Go BIG or go home

“You gotta go BIG” – this is what young surfers are being encouraged to do as they develop their surfing. It’s not surprising as performing risky and progressive manoeuvres is what surfers must achieve for any chance to be successful on the global stage, but the issue for me is – when should they start to “go big”?

It seems that in some circles, surfers are being advised to “go big” as early as possible – irrespective of whether a surfer is physically or psychologically ready to head down that road. Absolute performance is all that is needed, bugger the possible damage done along the way.

Gymnastics [a sport also known for absolute performance] has previously had a reputation of pushing young athletes “early and hard”. The approach became known as “throwing eggs against a wall”. Those athletes that didn’t break due to the high demands of the sport became the champions – but many others became damaged, never ultimately reaching their true potential.

I see this same “eggs against the wall” trend in surfing, where young talent is being encouraged to go hard, but often with inferior technique, poor strength levels, and lacking the confidence to successfully land their moves.

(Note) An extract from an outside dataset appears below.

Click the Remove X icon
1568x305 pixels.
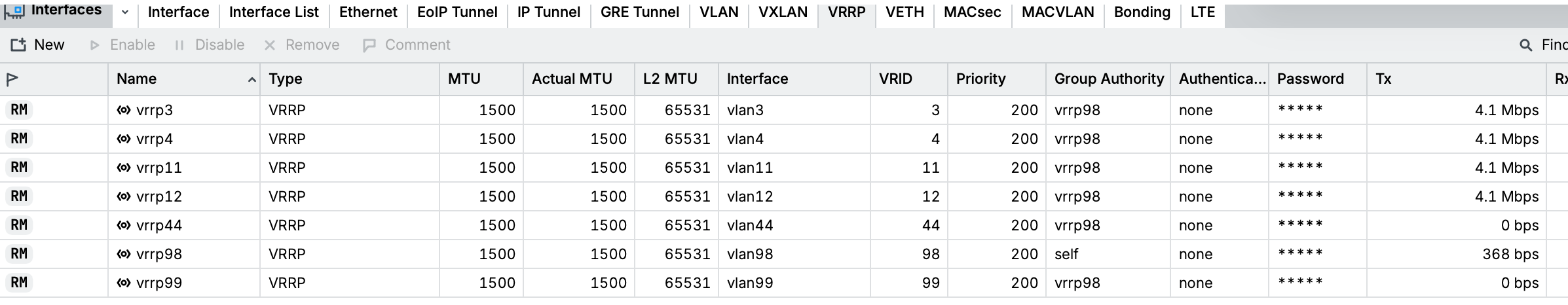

As a result, over-emphasising risky moves too early often creates inferior performances rather than advances a performance – simply because many surfers just aren’t ready to perform these advanced moves of surfing.

When I say ready, I mean:

  • Surfers have to be technically sound first, as the movement components of the power moves of surfing are exactly the same ones used in the advanced moves.
  • Surfers need to be strong and co-ordinated to handle the greater landing forces encountered when landing advanced moves.
  • Surfers need to be confident to attack the lip, layback, or launch into the air, as any hesitation in these situations tend to lead to inevitable wipe-outs and possible injuries.

So what I am saying is … if a child is technically sound, physically strong, and displays confidence in heavy sections on waves – then they should be encouraged to “go hard” –  as they are ready. But if they lack any of these traits, time should be spent improving these deficiencies first, before they can be pushed into areas of surfing that could destroy their careers. This approach takes longer, but in the end you create surfers who are confident and ready to take on the world.